As described above, according to the present invention, in the plunger pump, a tapered surface where the bus bar forms an obtuse angle with the rear wall surface of the seal groove is formed on the outer peripheral surface of the plunger between the inlet chamber and the seal groove. As a result, an annular space having a triangular cross-section is formed between the tapered surface and the inner peripheral surface of the cylinder bore, the interval of which increases toward the rear wall surface of the seal groove. Even if the sealing member is strongly pushed backward due to the high pressure difference between the chamber and the low-pressure inlet chamber, stress concentration when the outer peripheral rear end enters the annular space is small.
And the rear end of the outer periphery does not extend from the annular space into the narrow sliding gap between the plunger and the cylinder hole, thereby avoiding damage to the seal member and ensuring its durability. Therefore, high pump efficiency can be maintained for a long time.

[Brief description of the drawings]

FIG. 1 is a longitudinal sectional view of a plunger pump according to a first embodiment of the present invention.

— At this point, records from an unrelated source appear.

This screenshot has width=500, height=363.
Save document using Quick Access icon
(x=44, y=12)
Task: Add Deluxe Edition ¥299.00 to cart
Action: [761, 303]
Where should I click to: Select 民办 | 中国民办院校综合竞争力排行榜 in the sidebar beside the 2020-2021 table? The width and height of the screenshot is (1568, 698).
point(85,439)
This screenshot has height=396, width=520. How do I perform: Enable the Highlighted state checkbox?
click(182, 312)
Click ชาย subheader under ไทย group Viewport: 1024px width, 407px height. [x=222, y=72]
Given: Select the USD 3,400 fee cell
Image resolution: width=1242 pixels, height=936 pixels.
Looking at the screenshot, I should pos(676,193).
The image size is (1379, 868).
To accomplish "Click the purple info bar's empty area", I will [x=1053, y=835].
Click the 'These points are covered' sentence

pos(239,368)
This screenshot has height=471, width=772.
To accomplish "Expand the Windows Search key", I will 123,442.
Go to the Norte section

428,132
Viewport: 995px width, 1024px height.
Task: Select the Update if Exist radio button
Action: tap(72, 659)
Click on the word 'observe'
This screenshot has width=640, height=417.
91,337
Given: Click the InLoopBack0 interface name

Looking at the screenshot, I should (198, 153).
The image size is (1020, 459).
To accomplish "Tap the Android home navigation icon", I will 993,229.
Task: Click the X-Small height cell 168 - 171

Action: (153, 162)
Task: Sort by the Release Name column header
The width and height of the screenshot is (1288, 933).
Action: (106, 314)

FIG. 2 is a sectional view similar to FIG. 1, showing a second embodiment of the present invention;

FIG. 3 is an enlarged sectional view of a main part of a conventional plunger pump.

[Explanation of symbols]

 DESCRIPTION OF SYMBOLS 1 ... Plunger pump 2 ... Pump housing 4 ... Cylinder hole 11 ... Plunger 19 ... Inlet chamber 20 ... Pump chamber 27 ... Suction valve 40 ... Seal groove 41: tapered surface 43: sliding gap 44: sealing member θ: obtuse angle

 ──────────────────────────────────────────────────続 き Continued on the front page F term (reference) 3H070 AA01 BB02 BB07 CC07 CC22 CC29 DD28 DD35 DD66 3H071 AA03 BB01 CC13 CC26 CC28 DD01 DD03 DD12 DD13 DD53

Claims (1)

[Claims] 1. A pump housing (2) having a cylinder hole (4), which is slidably fitted in the cylinder hole (4), and has a front end face in a pump chamber (20) in the cylinder hole (4). Plunger (11) facing the
A suction valve (27) for allowing fluid to flow in one direction from an annular inlet chamber (19) formed between the outer peripheral surface of 1) and the inner peripheral surface of the cylinder hole (4) to the pump chamber (20); The plunger (1) between the inlet chamber (19) and the pump chamber (20).
1) An annular seal groove (40) formed on the outer peripheral surface is fitted with an elastic seal member (4
In the plunger pump equipped with 4), the plunger (11) between the inlet chamber (19) and the seal groove (40).
On the outer peripheral surface, the generating line is the rear wall surface (40a) of the seal groove (40).
A plunger pump characterized by forming a tapered surface (41) intersecting at an obtuse angle (θ) with the plunger.